---------- Records shown ----------

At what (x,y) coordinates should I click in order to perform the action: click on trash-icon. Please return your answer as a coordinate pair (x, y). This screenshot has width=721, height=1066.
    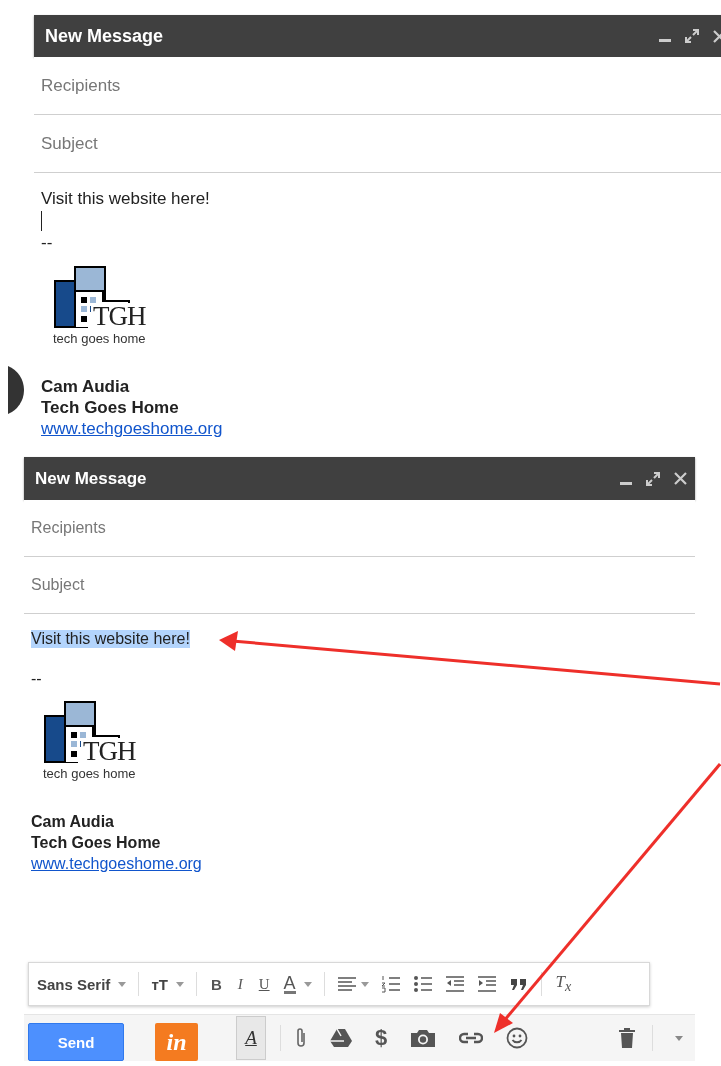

----------
---------- Records shown ----------

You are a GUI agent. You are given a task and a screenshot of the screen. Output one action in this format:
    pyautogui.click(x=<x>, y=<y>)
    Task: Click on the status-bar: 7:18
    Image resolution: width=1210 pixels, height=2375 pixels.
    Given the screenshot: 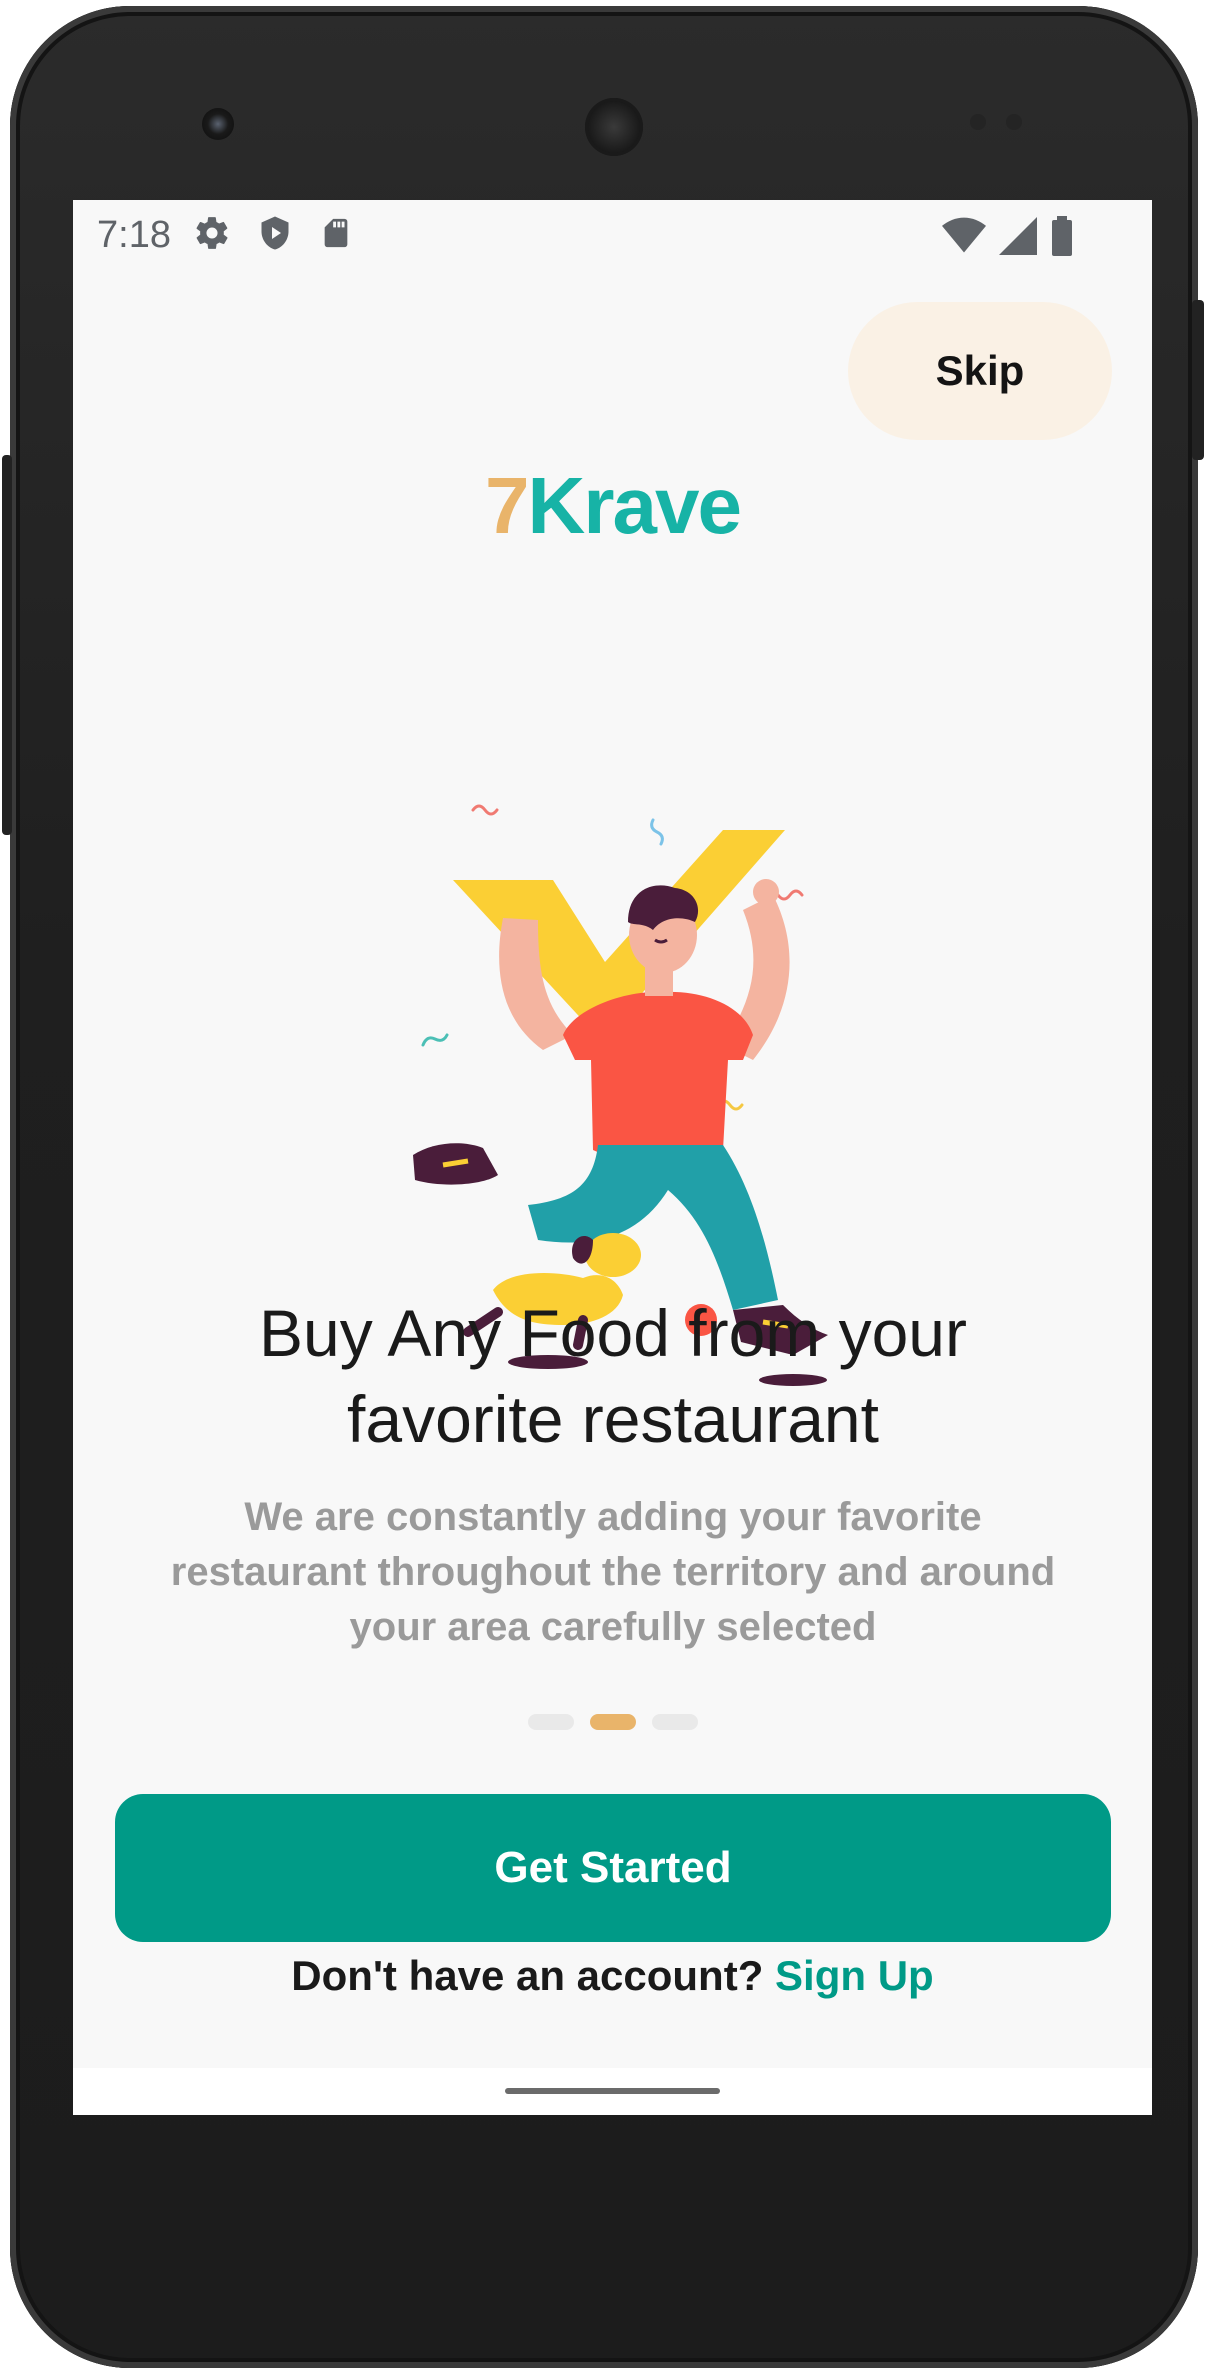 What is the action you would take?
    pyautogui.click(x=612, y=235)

----------
---------- Records shown ----------

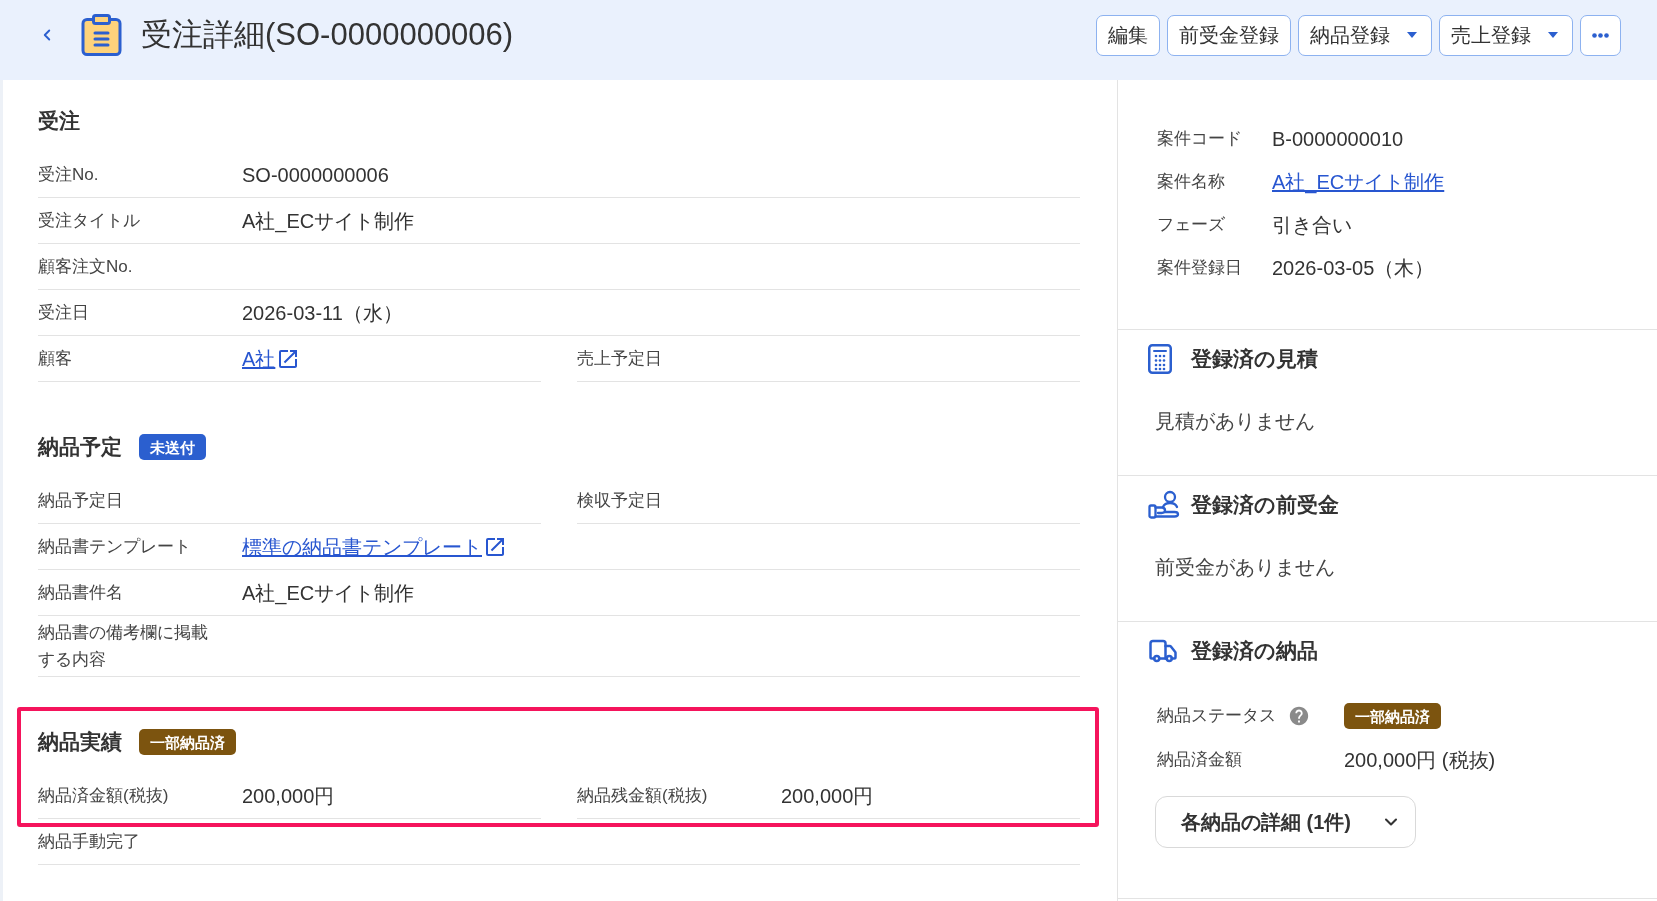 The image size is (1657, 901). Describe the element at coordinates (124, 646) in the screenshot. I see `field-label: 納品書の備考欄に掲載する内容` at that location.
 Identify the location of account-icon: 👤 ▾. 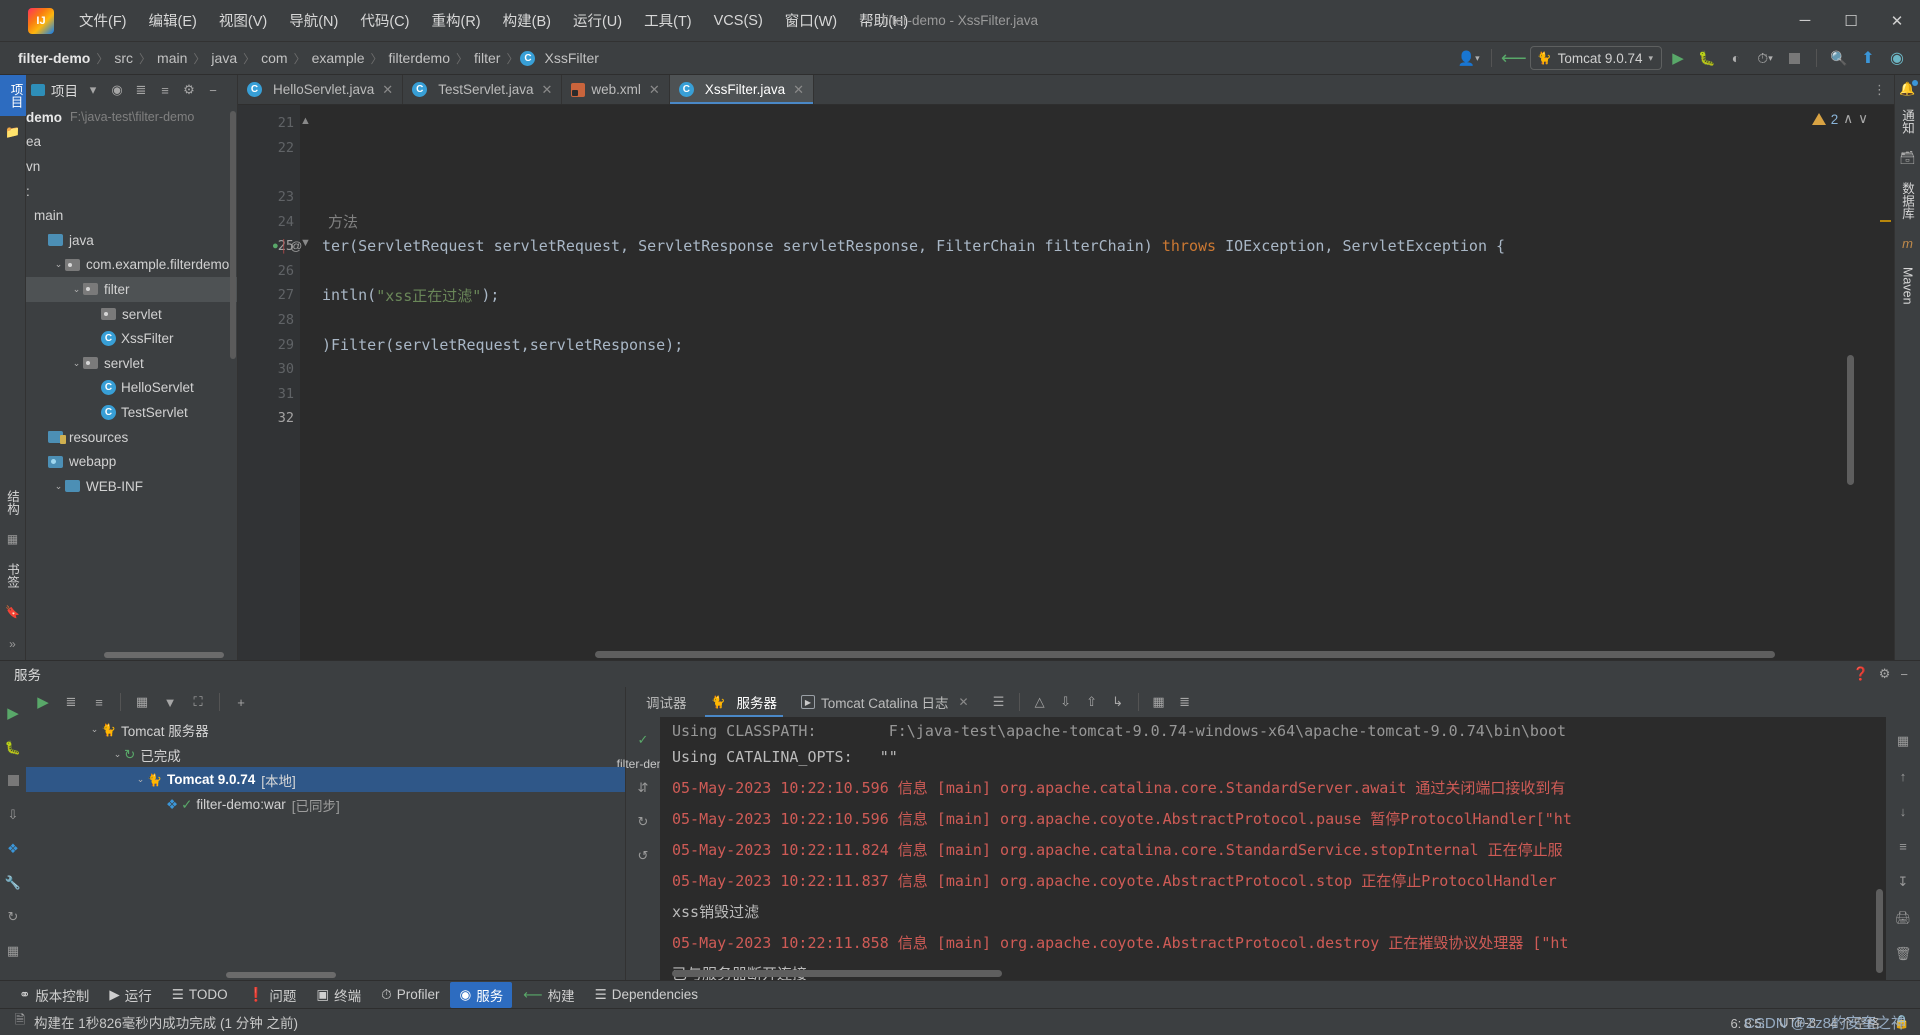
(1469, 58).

----------

■ **Exercise**
Reproduce the entries starting with the line that contains "You are a GUI" and going on through the line that contains "Image resolution: width=1210", swapping "agent" for "assistant" and leaving everything else unchanged.

■ **Solution to the problem**
You are a GUI assistant. You are given a task and a screenshot of the screen. Output one action in this format:
    pyautogui.click(x=<x>, y=<y>)
    Task: Click on the status-bar: 7:18
    Image resolution: width=1210 pixels, height=2375 pixels.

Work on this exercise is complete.